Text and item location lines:
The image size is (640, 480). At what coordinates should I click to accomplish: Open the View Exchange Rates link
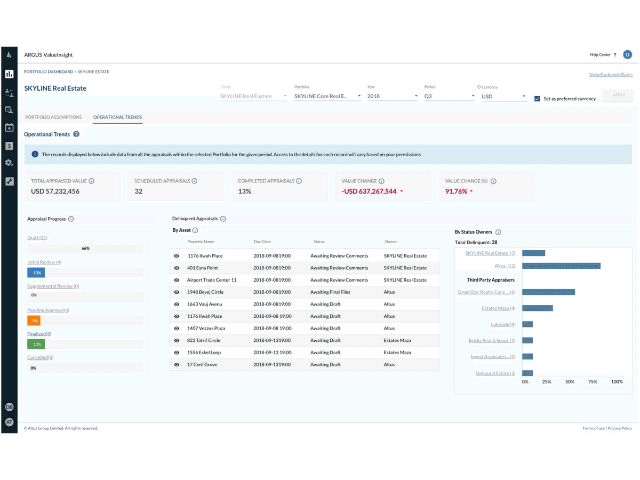coord(610,74)
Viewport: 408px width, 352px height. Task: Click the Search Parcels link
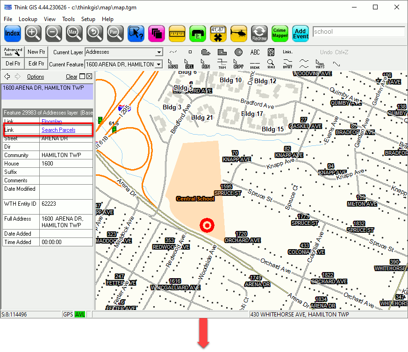pyautogui.click(x=58, y=130)
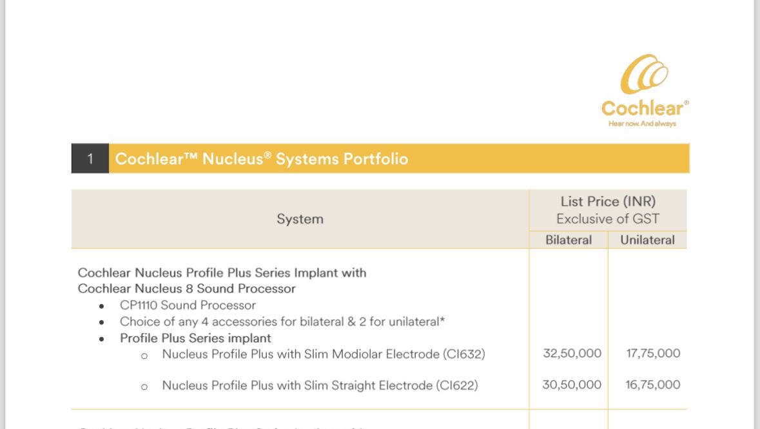Click the Cochlear Nucleus Systems Portfolio heading
Viewport: 760px width, 429px height.
click(x=262, y=159)
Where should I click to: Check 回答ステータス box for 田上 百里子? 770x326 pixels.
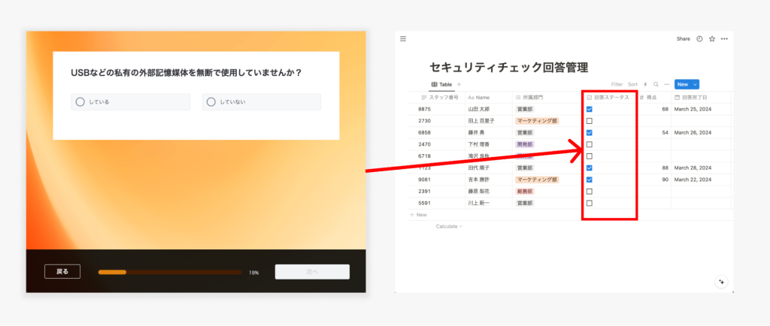tap(590, 121)
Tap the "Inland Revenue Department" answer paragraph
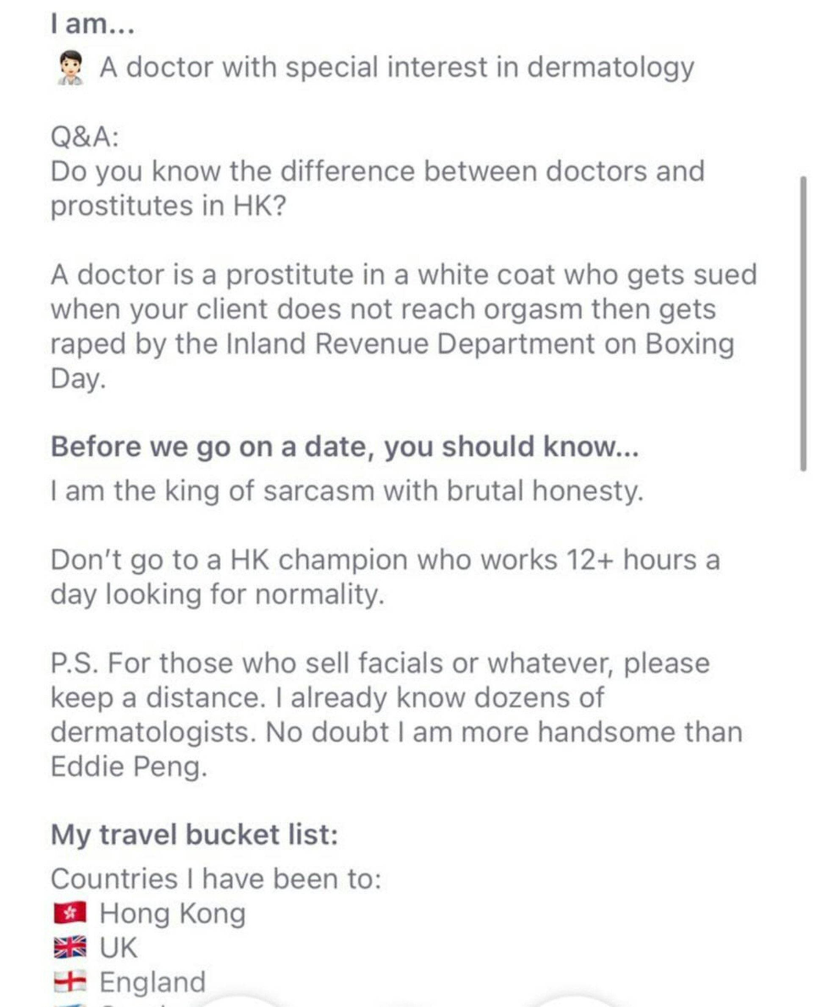The width and height of the screenshot is (813, 1007). pos(403,326)
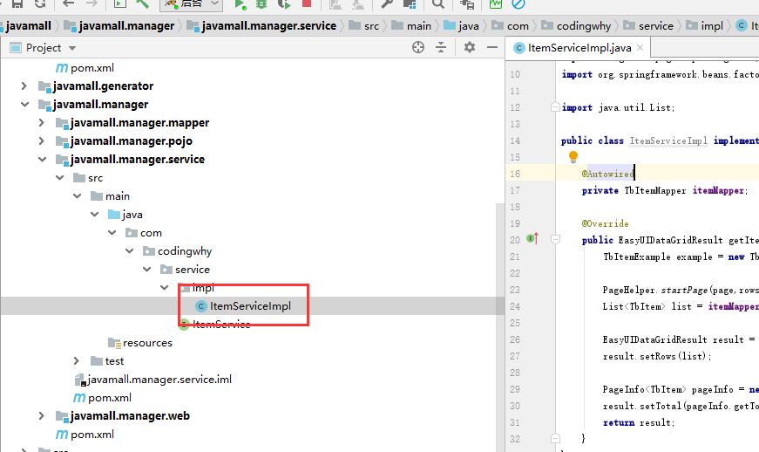Screen dimensions: 759x452
Task: Select the ItemService interface in tree
Action: 220,325
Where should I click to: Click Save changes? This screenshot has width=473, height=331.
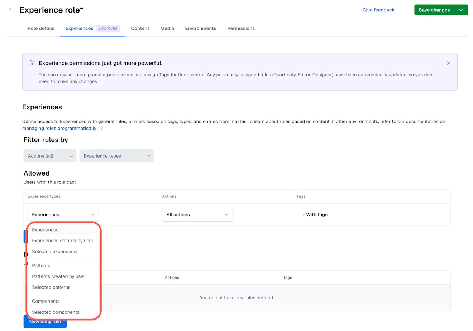434,10
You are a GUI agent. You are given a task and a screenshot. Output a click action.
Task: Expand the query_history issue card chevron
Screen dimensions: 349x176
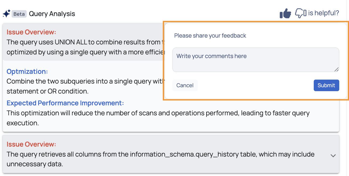coord(333,156)
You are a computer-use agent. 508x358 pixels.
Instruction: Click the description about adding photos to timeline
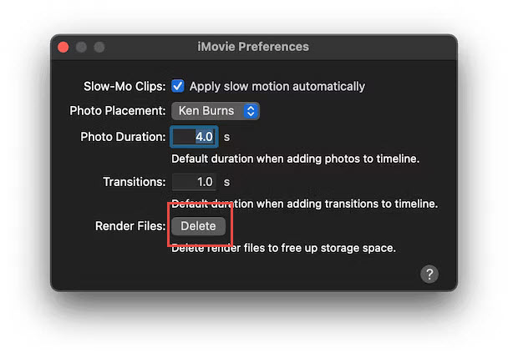coord(295,159)
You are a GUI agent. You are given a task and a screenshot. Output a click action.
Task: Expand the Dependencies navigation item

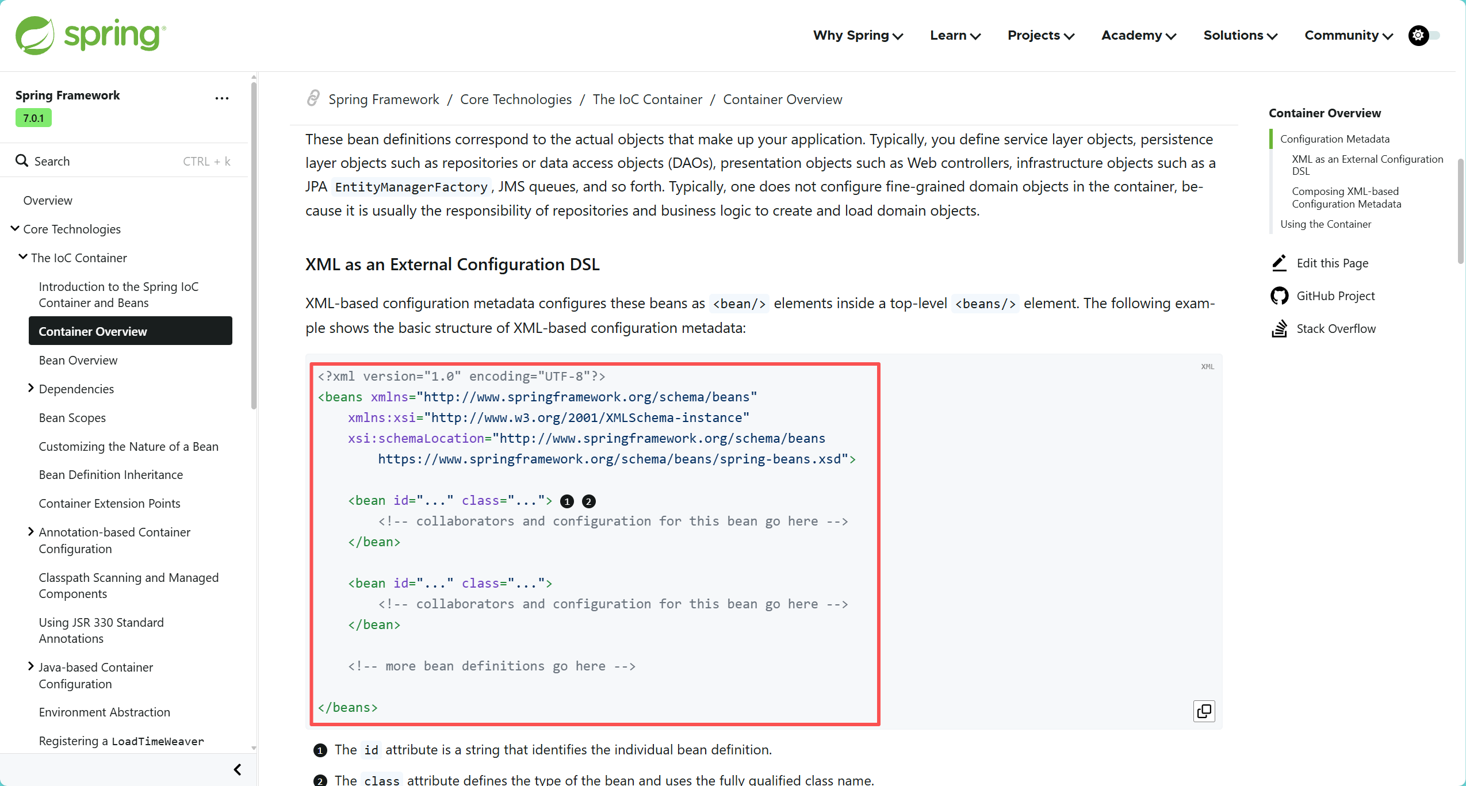pos(31,389)
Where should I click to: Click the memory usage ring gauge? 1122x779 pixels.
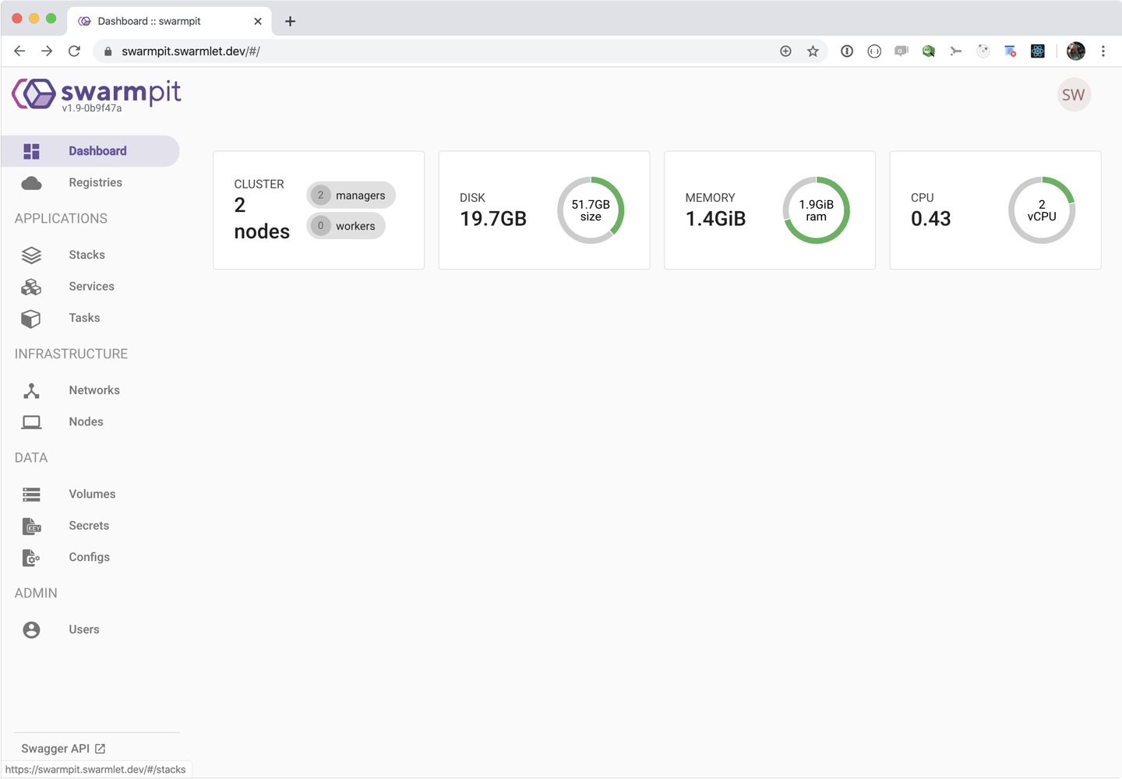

▶ Exercise:
Turn the lines starting at the one containing "Viewport: 408px width, 352px" and ending at the one containing "tap(590, 121)" into a Markdown table with the columns Row and Line, skipping any blank lines. Leave the pictures out of the table.

▶ Solution:
| Row | Line |
|---|---|
| 1 | Viewport: 408px width, 352px height. Task: Click the Search Parcels link |
| 2 | pyautogui.click(x=58, y=130) |
| 3 | Click the Cochlear Nucleus Systems Portfolio heading |
| 4 | Viewport: 760px width, 429px height. |
| 5 | click(x=262, y=159) |
| 6 | Where should I click to: Check 回答ステータス box for 田上 百里子? 770x326 pixels. |
| 7 | tap(590, 121) |